15 Signs Your Boyfriend Is Annoying
I’ve dated some losers, sure, but haven’t we all? The trickiest dudes to sniff out are the annoying ones. At first they seem well-meaning and nerdy, which is normally endearing. After a while, and some embarrassing moments, you’ll come to see these same annoying tendencies become super sucky to date. So before you spend a lifetime testing your patience, put him to this test. Are you prone to eye-rolling or is he just really annoying?
- Accent-uate The Negative: Unless he’s an “actor” or paid impersonator, faking an accent is lame. He may think he’s playing the “wacky guy” with that Austin Powers-style “Yeah baby, yeah!” but eventually he’ll drive you—and everyone in hearing range—nutty.
- If You Kill It, You Gotta Fill It: If he eats all your emergency PMS goodies, he best be replacing them or heads will roll, once a month, like clockwork.
- Thinks Life Is A Stage: When he tells a story, he needs everyone around to give him their undivided attention.
- Nothing To Say, Lips Still Flappin’: Speaking of mouthing off, there is no such thing as a comfortable silence to this dude. He’d rather say something dumb that he’ll wind up apologizing for than just let it be quiet. If there’s fresh air, he’ll suck it all in.
- Old Fart: Everyone likes fart jokes, but he thinks his actual farts are hilarious, no matter where he unleashes the beast. He wants you to get in on the joke too.

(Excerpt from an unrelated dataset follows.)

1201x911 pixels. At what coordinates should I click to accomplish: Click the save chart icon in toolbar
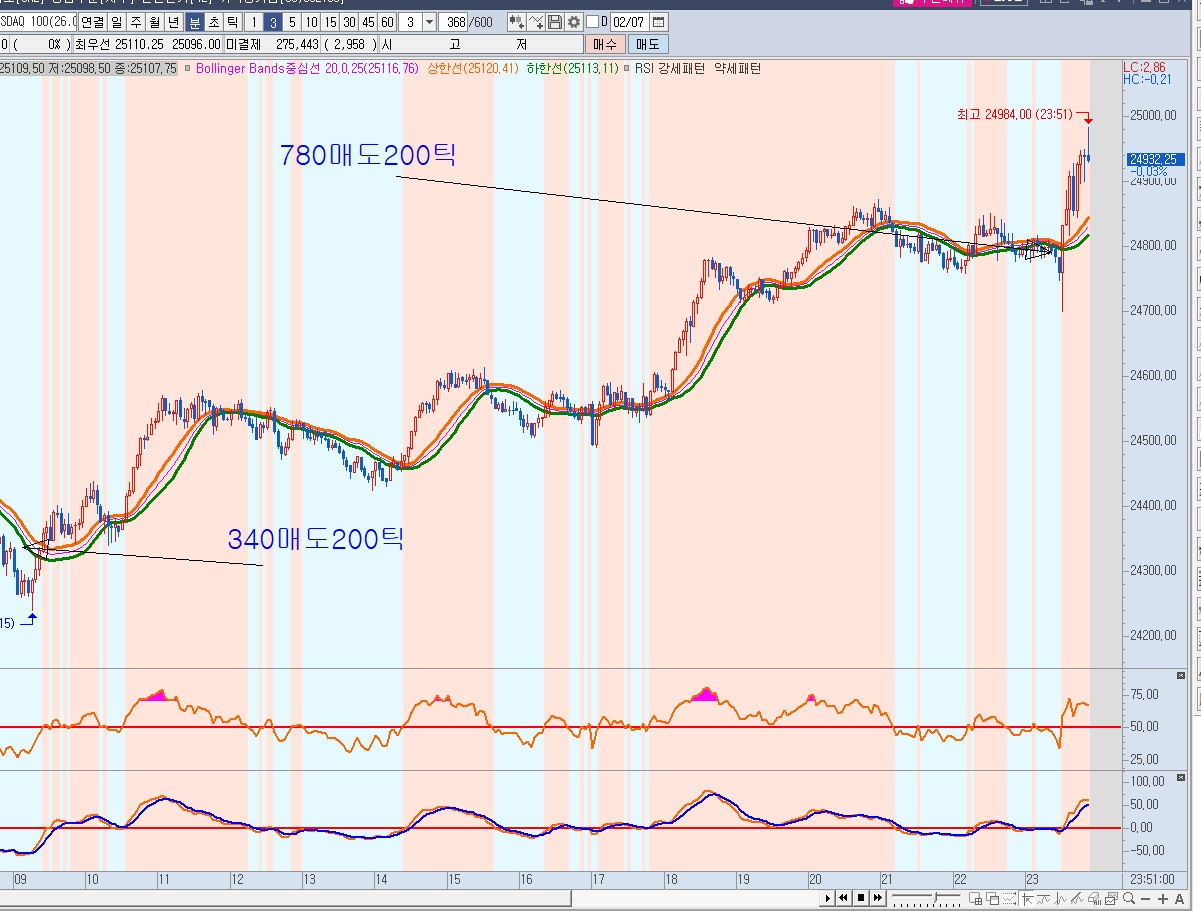(x=555, y=22)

- Dirty Deets: Any adult knows, you gotta clean up after yourself. But whether it’s an awkward social situation or the dishes, he just skeedaddles like a child.
- Let It Go: He doesn’t get that if you’re not laughing, you don’t think his joke is funny. He keeps repeating himself or finds new ways to tell it, thinking you’ll just give in, rather than earning your giggle with a truly funny joke.
- A Real Flub(ber): He doesn’t feel like he needs to keep your secrets or protect your sensitivities, especially when exploiting them will make him seem cool. If you’ve got flabby arms, he’ll insist on poking them and laughing. And really, when has poking someone not been annoying?
- Catchphrase: Like his favorite sitcom characters, he has tag lines he repeats over and over again. Or maybe he just steals famous ones. Either way, they don’t always apply to the situation, but he thinks it’s a cute way to end the scene he’s making. “That’s what she said” stopped being funny three seconds after it was said the first time.
- Eating (Bad) Habits: Sure, you like to get down on some food and enjoy. But the way he eats, you can’t even watch. He makes a mess of himself and talks with his mouth open all the time. Not sexy.
- Disturbing: He has no qualms interrupting you while you’re working, on the phone, and even sleeping. If he wants something, he will bother you.
- Sinking The Friend Ship: At first, your friends might have thought he came on strong, but they’ll give him more chances to hang. However, after a couple of parties together, you’ll notice that they’re trying not to include him, to get you alone, or are avoiding him even when he is around. He’s driving them bonkers.
- Needy Boy: He play the sensitive guy card and gets all emo about things when really, he just wants attention. His mantra is “me, me, me, me, me.”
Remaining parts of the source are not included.